- _Extracto de la fuente_:
**********
Varguitas toma el micrófono durante un buen tramo del reportaje, el mejor, aquél en el que se le pregunta sobre sus novelas, cómo se inspiró, qué le evocan. Cuando le llega en turno a La tía Julia y el escribidor repasa la semblanza de uno de sus personajes, Pedro Camacho, afiebrado autor de radioteatros. Varguitas describe a Camacho, sus imaginerías, sus obsesiones, la suerte de embriaguez que lo confundía e impregnaba su obra. El público ríe, bate palmas, se entusiasma como cualquier auditorio ante una bella fantasía.... ¿que ya conocía y gusta de escuchar de nuevo, como los pueblos y como los chicos? ¿O que oye por primera vez? El cronista, suspicaz e ideologizado, tiene una intuición crítica. No la expresará, porque carece de pruebas y porque es grato, en cualquier caso, que un auditorio goce de una bella historia referida por un hablador.
Varguitas se enciende cuando cuenta cómo cuenta, hay alegría en esas parrafadas. Humor e ironía escasean, no son el estilo de Vargas ni siquiera el de Varguitas. Una pizca, alguna alusión como aquella que llega en el final cuando inventa que “los liberales se dividen aún más que los trotskistas”. En el bajoneante final porque en él retornan Vargas Llosa y su mensaje político.
Todo fulgor perece, el invitado de honor culmina su speech hablando de la Argentina. Engola (apenitas) el tono, enarca las cejas, repite frases y datos remanidos como si fueran revelaciones. En una digresión valorable recuerda que el escritor mendocino Antonio Di Benedetto fue martirizado por la dictadura militar y que él mismo, desde el PEN Club, gestionó en pos de su liberación. No se interroga (los cuadros de la derecha no son dados a interrogarse, así tengan un alter ego escribidor) qué hizo su sponsor en esta visita, el diario La Nación, por Benedetto en tan infausto trance. O por Rodolfo Walsh. Si bregó por ellos, si los mentó tan siquiera. No repara en que La Nación comenzó a llamar, de modo intermitente, “dictadura” a la dictadura hace menos de diez años. Y que, hoy por hoy, todavía es más dado a llamar “lucha antisubversiva” o “represión ilegal” al terrorismo de Estado. El escribidor da cuenta de un mundo complejo y multicolor, el político elude revisar sus premisas o someterlas a cotejo con datos de la realidad. La empiria, a menudo, es populista o denuncia qué hicieron los “liberales” en la guerra sucia, papá.
**********
Datos recopilados
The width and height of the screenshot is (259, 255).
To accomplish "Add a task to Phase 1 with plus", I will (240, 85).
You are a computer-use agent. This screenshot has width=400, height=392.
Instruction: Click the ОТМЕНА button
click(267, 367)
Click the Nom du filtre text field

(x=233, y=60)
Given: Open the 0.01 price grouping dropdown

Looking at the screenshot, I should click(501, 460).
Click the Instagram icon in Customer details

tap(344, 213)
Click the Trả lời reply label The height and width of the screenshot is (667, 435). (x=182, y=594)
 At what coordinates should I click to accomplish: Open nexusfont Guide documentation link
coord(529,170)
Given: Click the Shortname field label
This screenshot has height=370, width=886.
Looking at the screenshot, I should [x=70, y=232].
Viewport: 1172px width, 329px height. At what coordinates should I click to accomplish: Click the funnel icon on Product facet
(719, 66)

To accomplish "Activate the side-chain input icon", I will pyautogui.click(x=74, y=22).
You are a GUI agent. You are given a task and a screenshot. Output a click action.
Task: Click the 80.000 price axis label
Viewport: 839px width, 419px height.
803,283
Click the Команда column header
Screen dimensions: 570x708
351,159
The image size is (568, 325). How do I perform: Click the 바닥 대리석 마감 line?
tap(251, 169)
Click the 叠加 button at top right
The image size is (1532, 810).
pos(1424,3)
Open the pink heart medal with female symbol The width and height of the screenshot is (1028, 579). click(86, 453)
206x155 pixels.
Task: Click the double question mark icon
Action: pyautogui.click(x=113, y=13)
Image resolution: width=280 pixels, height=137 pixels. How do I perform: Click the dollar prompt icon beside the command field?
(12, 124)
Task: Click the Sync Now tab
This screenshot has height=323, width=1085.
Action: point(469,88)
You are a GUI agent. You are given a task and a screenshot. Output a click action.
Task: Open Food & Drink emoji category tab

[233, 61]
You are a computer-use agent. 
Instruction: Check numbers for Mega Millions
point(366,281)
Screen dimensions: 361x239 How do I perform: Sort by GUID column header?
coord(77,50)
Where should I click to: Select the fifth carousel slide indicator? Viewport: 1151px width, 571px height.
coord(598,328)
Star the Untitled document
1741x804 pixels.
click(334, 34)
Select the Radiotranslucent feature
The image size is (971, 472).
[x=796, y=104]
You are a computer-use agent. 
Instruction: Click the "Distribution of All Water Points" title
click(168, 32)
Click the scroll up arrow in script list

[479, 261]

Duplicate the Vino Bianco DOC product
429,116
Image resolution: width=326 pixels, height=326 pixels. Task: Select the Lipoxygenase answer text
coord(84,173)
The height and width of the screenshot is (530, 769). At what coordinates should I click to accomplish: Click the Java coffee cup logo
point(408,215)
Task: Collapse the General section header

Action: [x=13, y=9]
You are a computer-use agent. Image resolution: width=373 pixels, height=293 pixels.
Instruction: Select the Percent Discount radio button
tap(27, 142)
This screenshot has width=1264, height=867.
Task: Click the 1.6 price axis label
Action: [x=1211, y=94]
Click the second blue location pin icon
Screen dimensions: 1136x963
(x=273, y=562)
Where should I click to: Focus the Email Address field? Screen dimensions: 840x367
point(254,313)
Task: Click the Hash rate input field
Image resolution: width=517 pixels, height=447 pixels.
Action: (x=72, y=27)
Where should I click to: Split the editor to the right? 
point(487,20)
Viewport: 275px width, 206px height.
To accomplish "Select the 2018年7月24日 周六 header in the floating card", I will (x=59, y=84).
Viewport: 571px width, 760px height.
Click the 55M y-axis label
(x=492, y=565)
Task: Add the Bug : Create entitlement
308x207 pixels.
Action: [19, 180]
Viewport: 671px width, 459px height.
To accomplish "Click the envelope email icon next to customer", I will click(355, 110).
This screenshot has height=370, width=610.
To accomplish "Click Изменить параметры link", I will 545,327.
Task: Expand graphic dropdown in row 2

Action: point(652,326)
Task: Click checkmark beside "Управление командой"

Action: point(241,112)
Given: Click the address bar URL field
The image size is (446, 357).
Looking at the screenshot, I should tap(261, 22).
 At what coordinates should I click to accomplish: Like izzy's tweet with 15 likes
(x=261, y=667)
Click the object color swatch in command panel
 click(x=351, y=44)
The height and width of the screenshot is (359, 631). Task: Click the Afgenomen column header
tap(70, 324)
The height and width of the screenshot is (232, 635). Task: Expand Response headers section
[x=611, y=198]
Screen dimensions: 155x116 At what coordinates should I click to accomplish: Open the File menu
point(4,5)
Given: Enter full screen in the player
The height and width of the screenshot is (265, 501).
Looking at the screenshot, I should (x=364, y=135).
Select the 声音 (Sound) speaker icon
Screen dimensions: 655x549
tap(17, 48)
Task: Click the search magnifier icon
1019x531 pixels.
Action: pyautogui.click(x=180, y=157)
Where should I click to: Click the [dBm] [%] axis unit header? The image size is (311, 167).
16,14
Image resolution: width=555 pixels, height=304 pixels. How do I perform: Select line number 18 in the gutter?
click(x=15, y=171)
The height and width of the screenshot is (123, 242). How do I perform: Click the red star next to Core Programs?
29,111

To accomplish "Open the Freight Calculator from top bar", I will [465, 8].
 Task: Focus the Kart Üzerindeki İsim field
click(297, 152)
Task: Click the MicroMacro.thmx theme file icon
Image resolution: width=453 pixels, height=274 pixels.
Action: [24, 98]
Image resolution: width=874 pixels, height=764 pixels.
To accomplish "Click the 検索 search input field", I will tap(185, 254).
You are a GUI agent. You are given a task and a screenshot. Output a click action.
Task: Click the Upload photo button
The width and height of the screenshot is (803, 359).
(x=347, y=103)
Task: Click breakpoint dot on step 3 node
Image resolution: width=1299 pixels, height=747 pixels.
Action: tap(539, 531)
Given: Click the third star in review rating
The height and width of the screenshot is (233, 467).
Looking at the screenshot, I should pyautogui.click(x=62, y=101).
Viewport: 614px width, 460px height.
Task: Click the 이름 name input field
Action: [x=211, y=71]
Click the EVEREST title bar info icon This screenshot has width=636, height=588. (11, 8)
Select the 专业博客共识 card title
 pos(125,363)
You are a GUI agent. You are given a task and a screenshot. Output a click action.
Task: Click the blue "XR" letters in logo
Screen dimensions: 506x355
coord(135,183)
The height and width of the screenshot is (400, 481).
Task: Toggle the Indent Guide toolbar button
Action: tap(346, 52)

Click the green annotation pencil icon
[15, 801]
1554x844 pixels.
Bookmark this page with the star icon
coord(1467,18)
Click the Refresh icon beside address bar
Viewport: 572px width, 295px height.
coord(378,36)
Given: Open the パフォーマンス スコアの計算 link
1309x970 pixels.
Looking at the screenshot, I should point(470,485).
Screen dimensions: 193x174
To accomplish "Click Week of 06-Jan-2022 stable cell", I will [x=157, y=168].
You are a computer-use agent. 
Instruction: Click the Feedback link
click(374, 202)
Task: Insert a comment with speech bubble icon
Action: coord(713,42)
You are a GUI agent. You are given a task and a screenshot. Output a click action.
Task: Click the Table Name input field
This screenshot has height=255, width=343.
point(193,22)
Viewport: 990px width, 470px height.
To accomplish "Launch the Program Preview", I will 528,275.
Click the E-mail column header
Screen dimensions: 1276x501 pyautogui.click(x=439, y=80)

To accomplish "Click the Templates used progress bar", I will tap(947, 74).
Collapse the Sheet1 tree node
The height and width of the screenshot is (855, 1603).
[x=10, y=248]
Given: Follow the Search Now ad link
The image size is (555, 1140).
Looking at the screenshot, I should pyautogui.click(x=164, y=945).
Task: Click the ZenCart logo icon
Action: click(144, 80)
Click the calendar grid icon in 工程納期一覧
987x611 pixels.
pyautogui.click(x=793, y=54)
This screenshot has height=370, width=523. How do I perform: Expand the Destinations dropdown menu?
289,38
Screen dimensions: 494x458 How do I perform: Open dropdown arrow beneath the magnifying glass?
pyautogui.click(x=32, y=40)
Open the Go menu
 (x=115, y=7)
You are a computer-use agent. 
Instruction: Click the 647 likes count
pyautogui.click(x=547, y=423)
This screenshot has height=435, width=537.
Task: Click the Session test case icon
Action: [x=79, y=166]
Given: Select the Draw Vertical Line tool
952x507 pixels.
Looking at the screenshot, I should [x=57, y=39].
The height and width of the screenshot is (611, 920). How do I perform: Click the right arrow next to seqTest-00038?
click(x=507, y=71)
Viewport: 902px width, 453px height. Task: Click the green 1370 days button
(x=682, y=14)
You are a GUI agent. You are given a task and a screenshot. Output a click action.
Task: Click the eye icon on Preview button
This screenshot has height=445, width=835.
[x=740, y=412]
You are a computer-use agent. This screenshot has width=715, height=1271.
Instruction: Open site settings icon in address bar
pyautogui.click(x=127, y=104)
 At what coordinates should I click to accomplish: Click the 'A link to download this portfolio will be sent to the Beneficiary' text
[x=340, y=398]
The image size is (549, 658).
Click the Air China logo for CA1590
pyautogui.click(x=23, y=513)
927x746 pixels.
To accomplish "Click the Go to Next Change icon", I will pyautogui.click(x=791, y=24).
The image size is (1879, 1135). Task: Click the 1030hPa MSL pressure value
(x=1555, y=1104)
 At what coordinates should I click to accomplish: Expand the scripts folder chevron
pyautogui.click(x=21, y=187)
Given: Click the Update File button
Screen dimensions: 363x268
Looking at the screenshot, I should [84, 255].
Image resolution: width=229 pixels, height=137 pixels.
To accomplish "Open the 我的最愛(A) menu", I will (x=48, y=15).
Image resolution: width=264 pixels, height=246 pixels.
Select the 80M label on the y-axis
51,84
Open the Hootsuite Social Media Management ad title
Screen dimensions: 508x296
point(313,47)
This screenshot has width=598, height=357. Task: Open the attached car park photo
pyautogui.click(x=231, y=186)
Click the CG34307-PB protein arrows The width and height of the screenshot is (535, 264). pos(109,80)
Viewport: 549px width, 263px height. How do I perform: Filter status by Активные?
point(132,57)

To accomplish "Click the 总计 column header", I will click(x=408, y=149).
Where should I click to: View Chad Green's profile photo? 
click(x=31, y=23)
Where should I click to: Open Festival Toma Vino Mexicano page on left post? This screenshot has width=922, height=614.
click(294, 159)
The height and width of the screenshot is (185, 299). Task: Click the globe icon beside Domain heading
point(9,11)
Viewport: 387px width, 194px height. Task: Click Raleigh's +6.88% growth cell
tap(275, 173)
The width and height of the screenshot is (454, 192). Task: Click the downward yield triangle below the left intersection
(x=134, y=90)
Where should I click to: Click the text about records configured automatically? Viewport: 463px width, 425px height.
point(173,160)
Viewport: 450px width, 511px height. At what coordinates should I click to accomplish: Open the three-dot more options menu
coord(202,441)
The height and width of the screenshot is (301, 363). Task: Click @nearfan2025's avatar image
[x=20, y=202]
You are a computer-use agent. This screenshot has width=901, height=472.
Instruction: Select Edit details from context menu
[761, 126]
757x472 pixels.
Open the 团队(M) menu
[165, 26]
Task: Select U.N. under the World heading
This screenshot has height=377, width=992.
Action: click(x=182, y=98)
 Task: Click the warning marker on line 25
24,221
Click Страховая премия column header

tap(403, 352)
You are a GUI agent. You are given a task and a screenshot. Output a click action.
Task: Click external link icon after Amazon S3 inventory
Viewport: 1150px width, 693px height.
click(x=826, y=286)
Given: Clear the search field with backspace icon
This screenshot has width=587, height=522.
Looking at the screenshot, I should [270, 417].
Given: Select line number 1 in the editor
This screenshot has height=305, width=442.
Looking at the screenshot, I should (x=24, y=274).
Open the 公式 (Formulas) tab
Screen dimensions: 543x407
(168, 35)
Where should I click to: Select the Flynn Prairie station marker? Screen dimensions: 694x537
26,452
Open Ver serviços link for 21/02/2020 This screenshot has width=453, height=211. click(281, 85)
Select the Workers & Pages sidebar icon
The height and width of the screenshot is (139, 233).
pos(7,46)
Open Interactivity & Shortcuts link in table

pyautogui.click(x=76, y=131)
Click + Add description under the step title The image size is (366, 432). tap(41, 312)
**********
- _Trabajo requerido_:
a – Traduce al inglés esta oración del extracto sobre la charla de Vargas Llosa: «Humor e ironía escasean, no son el estilo de Vargas ni siquiera el de Varguitas.»
b – Escribe, por favor, la continuación del extracto sobre la charla de Vargas Llosa, a partir de su última oración.
Este material no guarda relación con el extracto sobre la charla de Vargas Llosa.

- _Respuestas escritas_:
a – Humor and irony are scarce; they are not Vargas's style, not even Varguitas's.

b –
Vargas Llosa hace copia carbónica sin saberlo y reitera el discurso de la dictadura sobre la Argentina ubérrima de principios del siglo XX. Son tópicos raídos, Vargas Llosa cree ser su descubridor. La Argentina, propone, era un país del Primer Mundo, “una democracia funcional” (sic). En esa democracia funcional, intervendría un guarango, no había las elecciones libres que Vargas Llosa endiosa cuando teoriza. Cuando llegaron las urnas dendeveras, el pueblo iletrado se inclinó por la primera vertiente nacional y popular, contra los “galeritas” y la oligarquía.
“¿Cuándo se jodió la Argentina?”, inquiere, usando otras palabras menos memorables, Vargas Llosa. Y se responde, valiéndose de elipsis, sin decirlo tampoco de este modo: cuando advinieron la democracia de masas, el sufragio universal, el Estado benefactor.
El gran escribidor es un gran lector. Todo artista se reconoce en otros. Varguitas hilvana admiraciones indiscutibles: Flaubert, Proust, Cortázar, Conrad, Camus. Su cofrade, un político sudamericano de derechas, descuida los contrastes, soslaya lecturas imprescindibles. Al cronista, que no es nadie, le dan ganas de acercarle el Informe sobre el estado de las clases obreras argentinas del catalán Juan Bialet Massé. Médico, ingeniero y abogado, el hombre diseccionó qué tal vivían, sufrían, eran explotados y morían los laburantes en su país de acogida en esa supuesta utopía democrática y de bienestar. Fechó su informe, un relevamiento pedido por el gobierno conservador, en 1904. Habría que pegarle una ojeadita antes de ensalzar la etapa predemocrática.
El cronista no le acercará ese libro a Vargas Llosa. Le agradaría hacerlo y le agradaría que le interesara. Pero tal portento no puede ocurrir. Vargas Llosa es el otro, un panfletario elegante y maniqueo, sordo a voces que no sean las que lo corroboran. Por suerte, existe Varguitas. Los dos hablaron con plena libertad, para que los atendiera quien tuviera ganas.